Exercise aim
Retype the stretch of the forum thread about heading out in Wales from "## johnny (Aug" through "off us again!!!", character for character.

# out in wales



## lonewolf (Aug 14, 2007)

:lol: :lol: hi guys havent been out much lately but with the high tides coming up this weekend its worth a visit :lol: :lol: will post pics and venue when i get the weather report for friday night off the met :lol: :lol: hoping for a frost :lol: :lol:tight lines :lol: 8)


----------



## lonewolf (Aug 14, 2007)

:lol: i will do occy,im looking forward to it :lol: :lol:


----------



## johnny (Aug 12, 2007)

Hi Lonewolf,
Good luck...going after shark,conga eel,cod??What do you wear for the cold?All the best for Wales in the rugby-your forwards are very good but don't let them get Scott Johnson as coach off us again!!!
Regards,
johnny


----------



## DiveYak (Feb 5, 2007)

Look fwd to seeing report...............how big are the tides????????


----------



## lonewolf (Aug 14, 2007)

hi guys im just putting my gear in the car!!tides 8.3meters!! :lol: i may be welsh but rugby mad not :lol: :lol: im a keen liverpool fan and my hometown of wrexham :lol: im a footy guy,sorry guys :lol: :lol: report will follow tomorrow (saturday)for me :lol: tight lines all 8)


----------



## lonewolf (Aug 14, 2007)

huge aint the word for it occy what can i say, :lol: :lol: great fun 8)


----------

Dataset

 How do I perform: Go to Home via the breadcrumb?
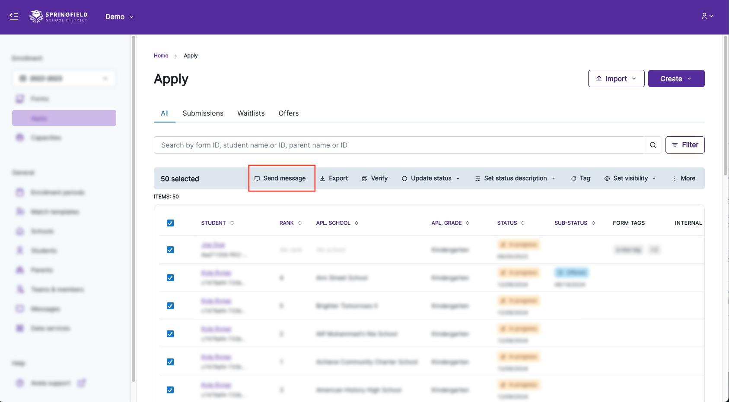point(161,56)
---
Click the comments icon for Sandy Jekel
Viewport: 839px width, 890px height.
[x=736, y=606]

Expected output
## johnny (Aug 12, 2007)

Hi Lonewolf,
Good luck...going after shark,conga eel,cod??What do you wear for the cold?All the best for Wales in the rugby-your forwards are very good but don't let them get Scott Johnson as coach off us again!!!